* _GIVEN EXERCISE_: List each line of the listing below that contains the word "Open".

* _DATA SECTION_:
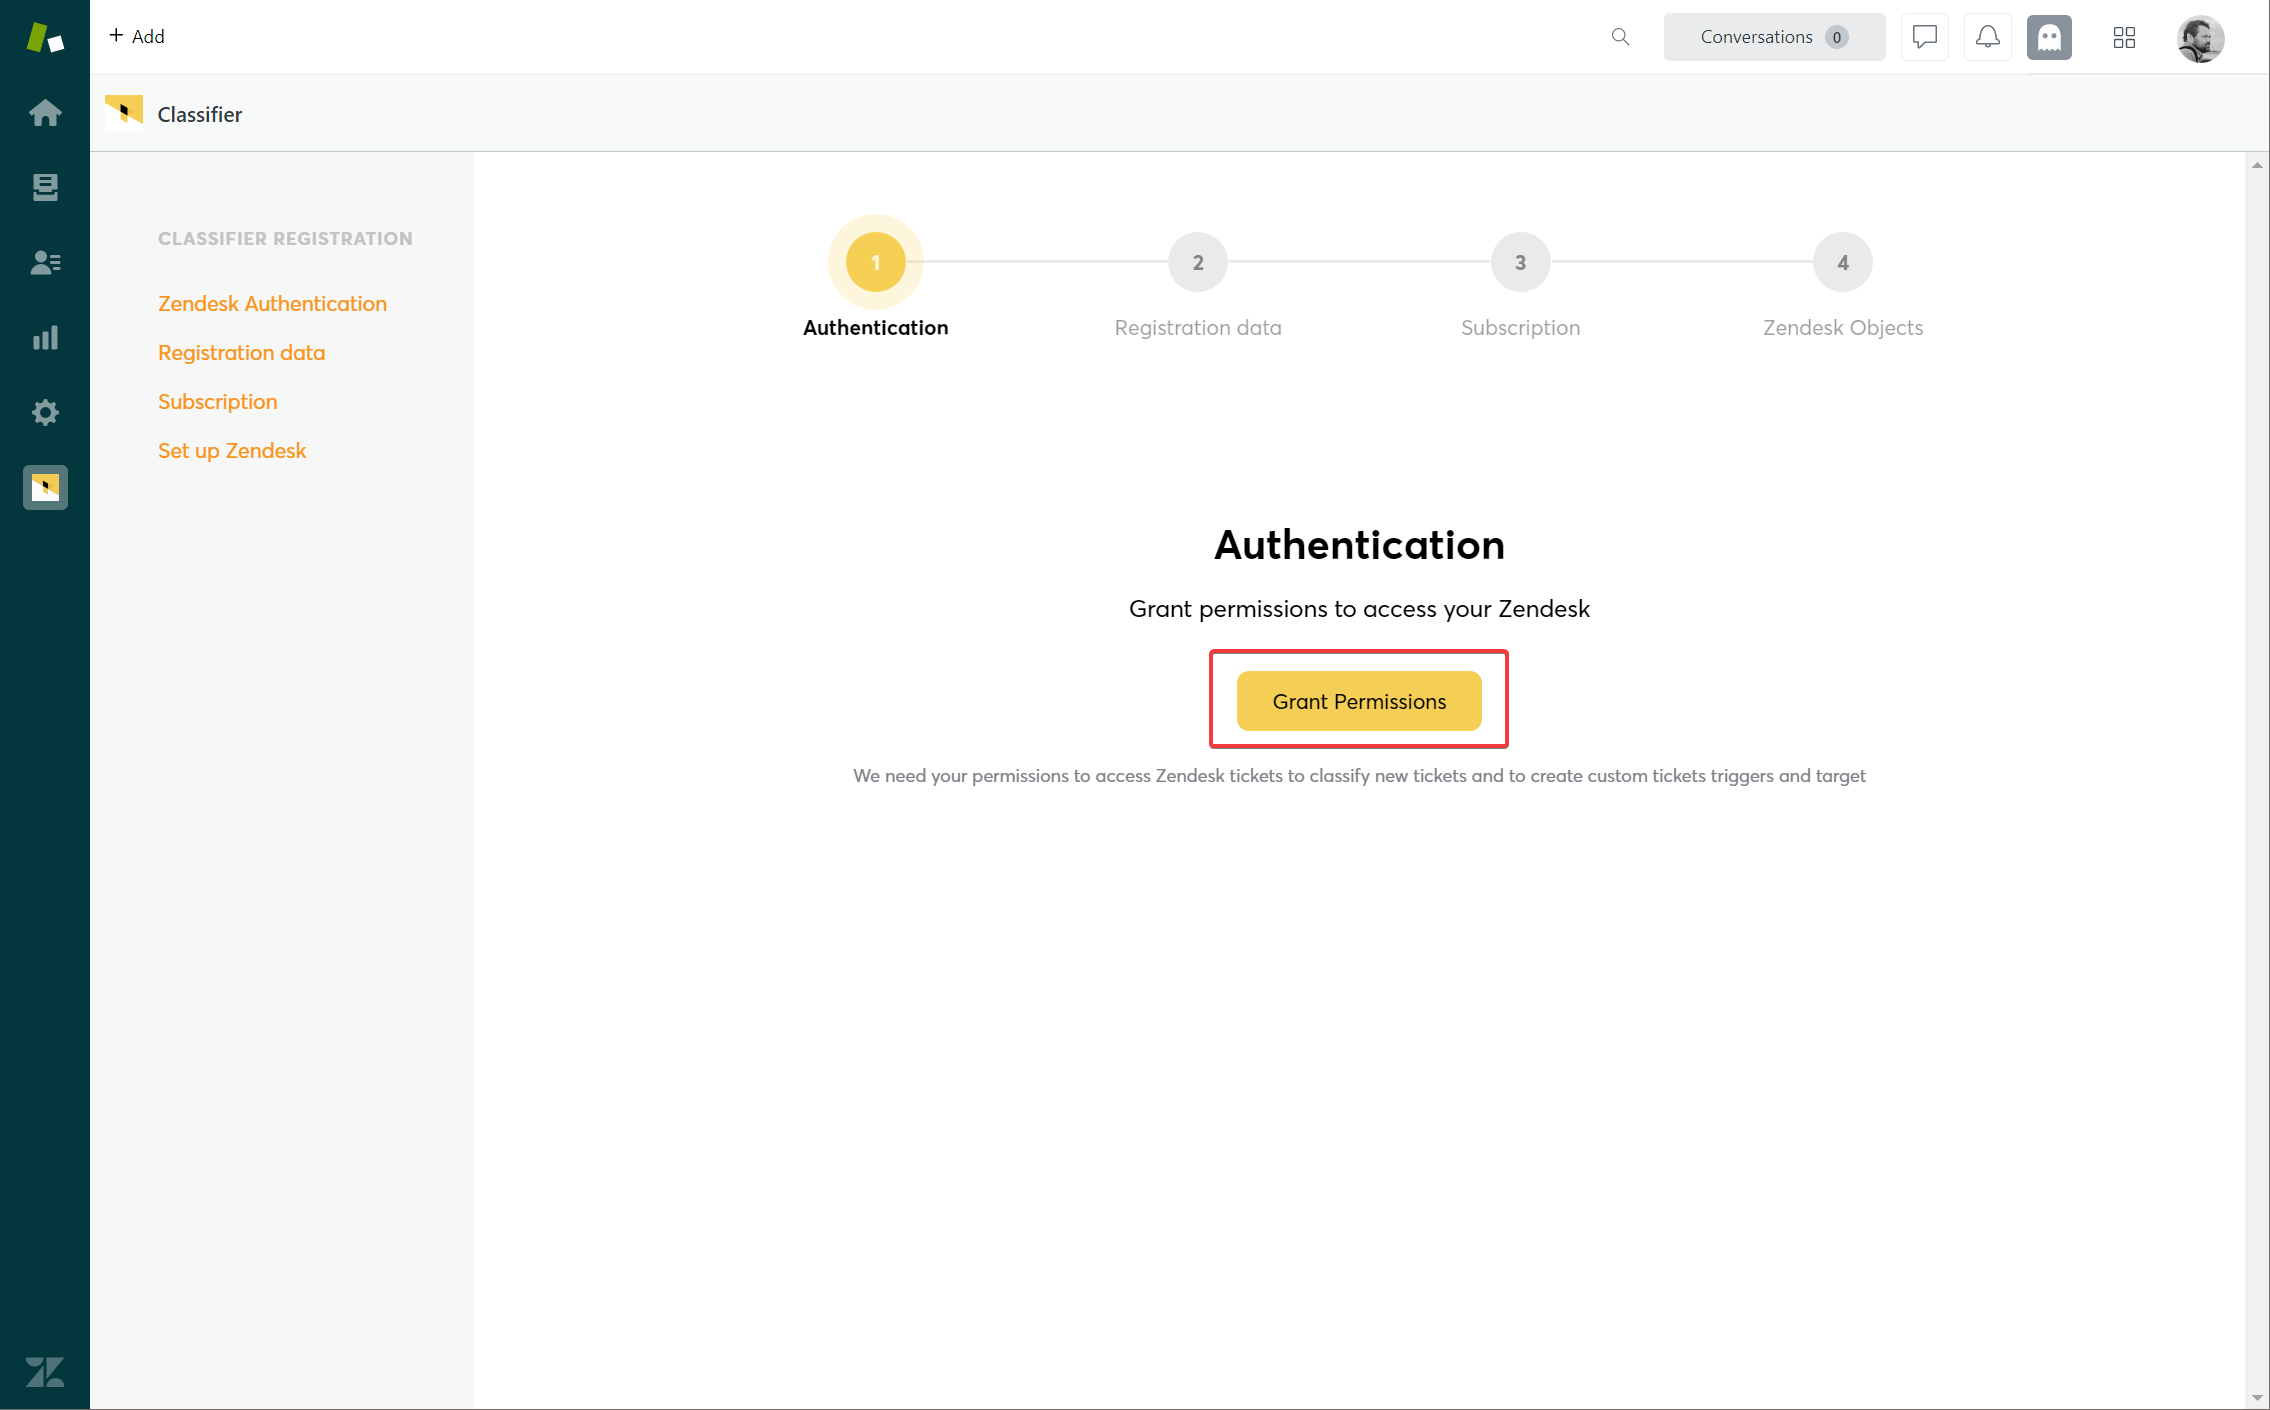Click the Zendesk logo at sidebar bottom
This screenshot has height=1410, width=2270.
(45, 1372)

--

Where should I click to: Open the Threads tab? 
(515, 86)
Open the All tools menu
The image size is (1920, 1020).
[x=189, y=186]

* _RESPONSE FOR THIS EXERCISE_:
Where should I click to: Open the Threads tab? 
Open the All tools menu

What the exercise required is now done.